_Actividades_
#1 En el texto sobre la planificación de la economía, ¿qué aspectos del proceso productivo se suponía en los comienzos que controlaría el Estado?
#2 Extrae del texto sobre la planificación de la economía todo lo que va desde "En los comienzos" hasta "obreros y marinos.", sin cambiar nada.

_Texto para análisis_
══════════
En los comienzos se suponía que el Estado controlaría todo el proceso productivo en la sociedad, es decir: qué producir, cómo producir y cómo distribuir lo producido. Esta planificación de la economía se vinculaba, estricta y unívocamente, a métodos autoritarios de administración. En esa primera etapa, agravada por la guerra civil y la intervención extranjera, fue asumido el Comunismo de Guerra, que reglamentó estrictamente la vida económica del país, y condujo al descontento y a fuertes enfrentamientos con campesinos, obreros y marinos.
══════════
_Registros extraídos_
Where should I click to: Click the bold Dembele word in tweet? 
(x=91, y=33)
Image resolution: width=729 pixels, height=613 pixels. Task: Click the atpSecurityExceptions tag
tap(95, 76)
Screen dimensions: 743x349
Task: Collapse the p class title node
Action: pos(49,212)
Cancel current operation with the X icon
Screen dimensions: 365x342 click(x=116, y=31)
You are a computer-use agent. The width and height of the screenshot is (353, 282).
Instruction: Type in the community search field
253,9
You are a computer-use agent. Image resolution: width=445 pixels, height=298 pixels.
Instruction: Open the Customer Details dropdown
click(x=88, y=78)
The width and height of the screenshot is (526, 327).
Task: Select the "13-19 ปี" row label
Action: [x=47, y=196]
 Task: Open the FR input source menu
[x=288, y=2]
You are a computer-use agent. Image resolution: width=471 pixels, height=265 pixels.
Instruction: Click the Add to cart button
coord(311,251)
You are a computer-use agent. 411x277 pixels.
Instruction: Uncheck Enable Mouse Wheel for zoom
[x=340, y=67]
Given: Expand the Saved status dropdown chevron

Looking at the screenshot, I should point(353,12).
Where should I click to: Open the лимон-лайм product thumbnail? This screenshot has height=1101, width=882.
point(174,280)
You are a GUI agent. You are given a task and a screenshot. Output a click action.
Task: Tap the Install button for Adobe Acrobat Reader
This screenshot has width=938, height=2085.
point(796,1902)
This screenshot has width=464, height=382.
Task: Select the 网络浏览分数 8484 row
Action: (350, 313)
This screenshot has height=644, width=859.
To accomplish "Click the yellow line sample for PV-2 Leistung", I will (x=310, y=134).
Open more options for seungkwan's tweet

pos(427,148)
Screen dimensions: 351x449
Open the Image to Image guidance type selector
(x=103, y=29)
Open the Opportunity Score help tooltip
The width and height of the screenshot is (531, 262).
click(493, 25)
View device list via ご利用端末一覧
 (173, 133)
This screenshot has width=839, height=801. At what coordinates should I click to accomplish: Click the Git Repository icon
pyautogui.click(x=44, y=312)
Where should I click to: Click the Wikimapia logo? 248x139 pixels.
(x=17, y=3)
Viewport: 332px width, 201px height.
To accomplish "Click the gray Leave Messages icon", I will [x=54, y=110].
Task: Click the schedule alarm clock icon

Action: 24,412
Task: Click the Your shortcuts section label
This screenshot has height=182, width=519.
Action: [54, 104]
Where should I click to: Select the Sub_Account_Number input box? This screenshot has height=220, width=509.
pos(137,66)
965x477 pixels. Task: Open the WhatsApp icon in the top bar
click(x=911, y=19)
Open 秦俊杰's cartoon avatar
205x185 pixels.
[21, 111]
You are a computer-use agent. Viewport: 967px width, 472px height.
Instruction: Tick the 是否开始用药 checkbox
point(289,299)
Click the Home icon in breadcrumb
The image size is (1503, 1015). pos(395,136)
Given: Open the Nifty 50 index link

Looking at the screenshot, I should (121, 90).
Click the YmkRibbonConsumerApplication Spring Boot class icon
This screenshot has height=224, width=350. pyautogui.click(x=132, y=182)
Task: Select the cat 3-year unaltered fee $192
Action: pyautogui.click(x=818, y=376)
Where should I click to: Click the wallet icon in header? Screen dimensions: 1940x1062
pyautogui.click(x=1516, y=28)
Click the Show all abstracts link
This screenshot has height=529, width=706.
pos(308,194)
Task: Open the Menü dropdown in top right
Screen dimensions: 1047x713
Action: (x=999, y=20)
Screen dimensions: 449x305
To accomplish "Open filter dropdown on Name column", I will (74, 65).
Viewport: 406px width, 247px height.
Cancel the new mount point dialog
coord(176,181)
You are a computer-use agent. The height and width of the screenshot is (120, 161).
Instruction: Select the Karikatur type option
══════════
_Resultados_
#1 Qué producir, cómo producir y cómo distribuir lo producido.

#2
En los comienzos se suponía que el Estado controlaría todo el proceso productivo en la sociedad, es decir: qué producir, cómo producir y cómo distribuir lo producido. Esta planificación de la economía se vinculaba, estricta y unívocamente, a métodos autoritarios de administración. En esa primera etapa, agravada por la guerra civil y la intervención extranjera, fue asumido el Comunismo de Guerra, que reglamentó estrictamente la vida económica del país, y condujo al descontento y a fuertes enfrentamientos con campesinos, obreros y marinos.